DEMOCRACIA TERRORISTA – Por padre Waldemir Santana

DEMOCRACIA TERRORISTA – Pe. Waldemir Santana, da Arquidiocese da Paraíba

A ordem democrática, em sua essência, está destinada à realização plena das pessoas e da sociedade em sua totalidade. Uma verdadeira democracia não pode prescindir de valores fundamentais como justiça, liberdade, soberania e autodeterminação, entre outros; do contrário, toda ordem democrática deixaria de atingir seus fins primordiais. Para que a democracia realize seu propósito, é indispensável o respeito ao ordenamento jurídico nacional e internacional, que lhe confere legitimidade.

Diante do recrudescimento da extrema direita, com sua ideologia radicalizada, toda ordem democrática atravessa uma crise significativa. O país mais poderoso do mundo no campo militar pretende impor aos seus desafetos uma democracia terrorista. Mas de que forma esse terrorismo americano se manifesta?

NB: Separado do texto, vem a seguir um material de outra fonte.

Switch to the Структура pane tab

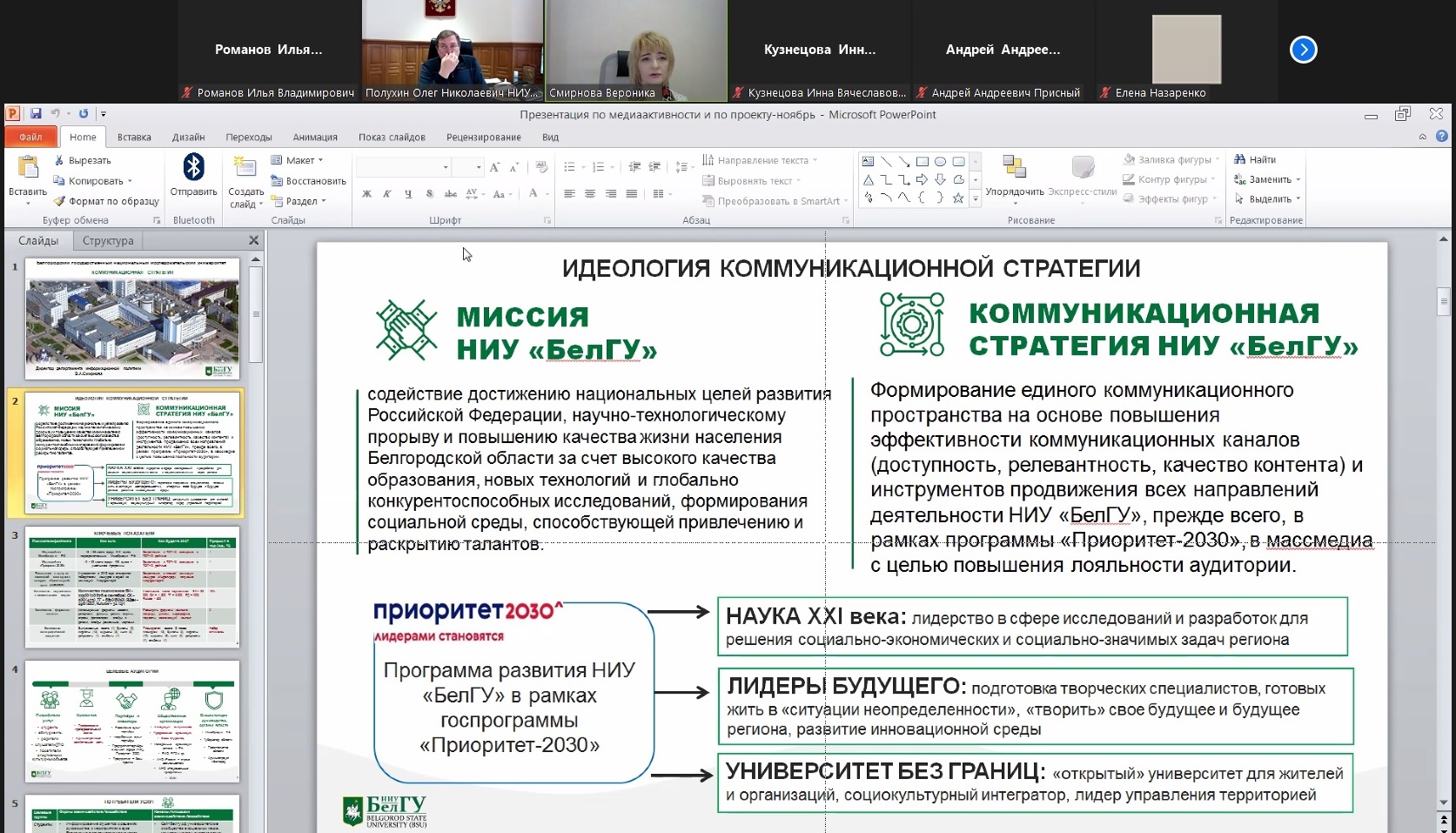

O terrorismo não é um crime, mas uma paixão. Essa definição do professor Jürgen Brauer está na base de todo ato terrorista, seja ele praticado por grupos ou por Estados. A lógica utilizada por uns e outros é a mesma. Atentados, invasões e sequestros — como no caso do presidente da Venezuela — sustentam-se em uma racionalidade que visa a objetivos claros e previamente desejados. O que os americanos buscaram na Líbia, no Afeganistão, na Síria, no Iraque e, por último, na Venezuela? O petróleo é a causa central da beligerância americana.

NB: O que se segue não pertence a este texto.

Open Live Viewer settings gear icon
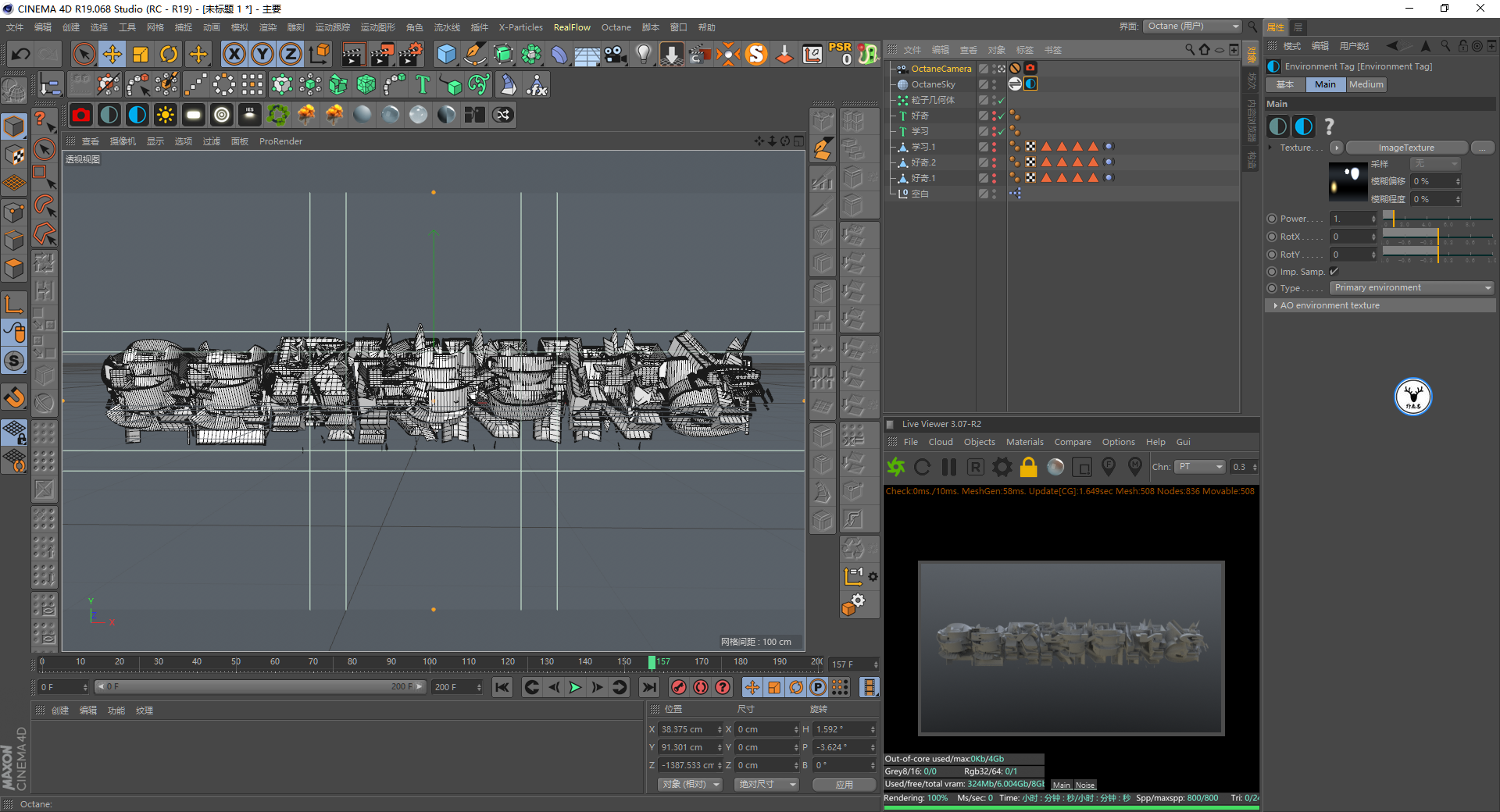The image size is (1500, 812). 1002,467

Os atos terroristas dos Estados Unidos nada têm de irracional; ao contrário, são movimentos bem planejados e calculados com precisão, como em uma partida de xadrez. Questões econômicas, aliadas a uma política imperialista, justificam as ações violentas perpetradas pelos americanos em várias partes do mundo. Essas ações terroristas passam, invariavelmente, pelo elemento econômico. Um país como os Estados Unidos da América, antes de agir, mede custos e benefícios, buscando sempre maximizar os resultados econômicos provenientes desse crime.

O terrorismo praticado pelos americanos possui maior alcance porque não se dirige apenas contra indivíduos, mas contra Estados soberanos. Os ganhos dessa opressão promovida pelos EUA são de duas naturezas: monetária e psicológica. Os ganhos psicológicos recebem ampla atenção da mídia burguesa, enquanto os monetários se manifestam na arrecadação de recursos, na conquista de territórios e na derrubada de governos.

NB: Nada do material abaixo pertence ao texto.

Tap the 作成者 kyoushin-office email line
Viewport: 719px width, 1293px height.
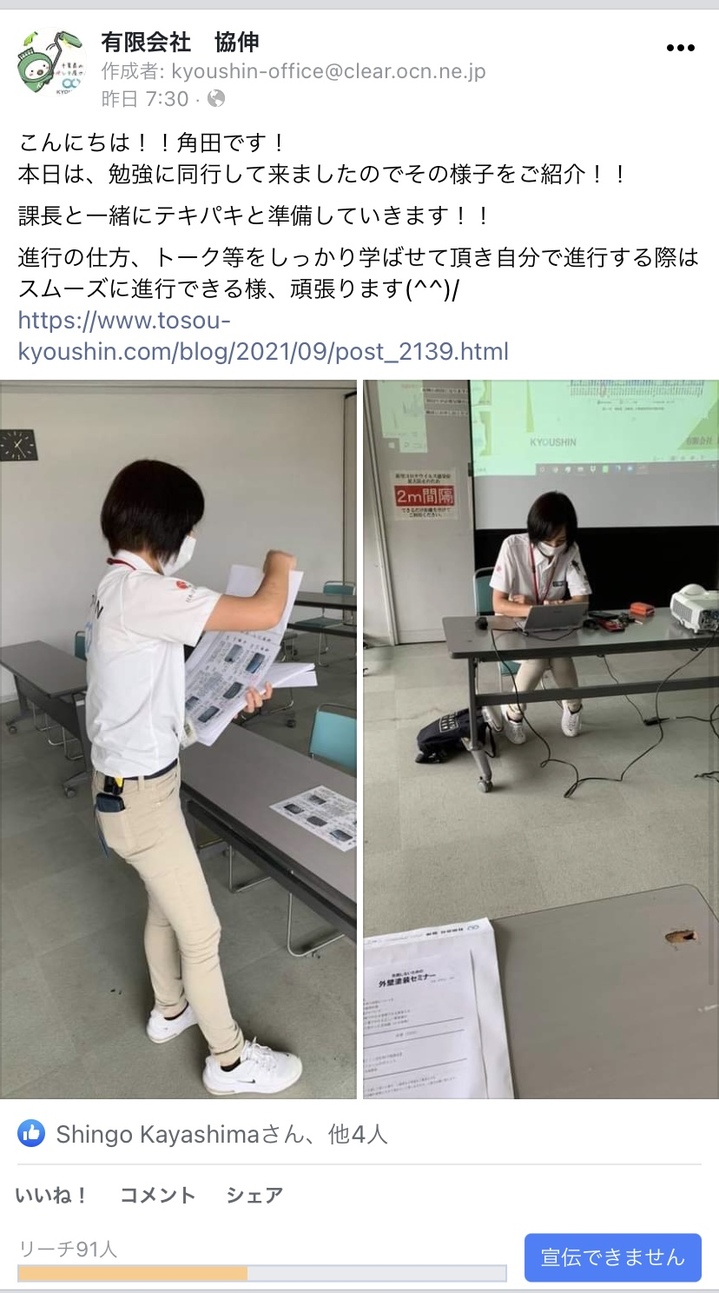(293, 71)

A democracia, apesar de suas vulnerabilidades, ainda é o melhor sistema, pois regula as relações entre o Estado e a sociedade. Em síntese, democracia implica respeito ao Estado de Direito e à soberania dos países. Os americanos, em vez de fortalecerem esse sistema, acabam por enfraquecê-lo em diversas partes do mundo.

Sob a narrativa de combate ao narcotráfico, os EUA atuam no submundo da civilização, na ilegalidade, violando as normas do direito internacional. Com uma mentalidade imperialista, princípios democráticos são constantemente colocados em xeque, sempre em nome de interesses econômicos. É comum, nas ações americanas, a exploração do medo, ao proclamarem guerra contra o narcotráfico, o que gera desconfiança da população em relação às próprias instituições de seus países. Essa guerra contra as drogas existe apenas no plano metafórico, pois o suposto inimigo não possui capacidade real de implementar um contra-ataque à altura.

Os EUA, com seu projeto imperial, alimentam a pretensão de dominação global, embora já não se considerem invulneráveis. O dólar, como moeda creditícia, não possui mais a mesma força, visto que alguns países passaram a utilizar suas próprias moedas. Tal movimento representou um golpe significativo nos interesses americanos. Utilizar a força militar mais poderosa do planeta sob o pretexto de preservar os direitos humanos é subestimar a inteligência das pessoas. A narrativa americana de defesa dos direitos humanos é risível: não se trata de um favor à humanidade, mas da imposição de interesses próprios.

Diante das arbitrariedades cometidas pelos americanos no mundo, um país invadido somente resistirá se contar com apoio popular; caso contrário, sucumbirá.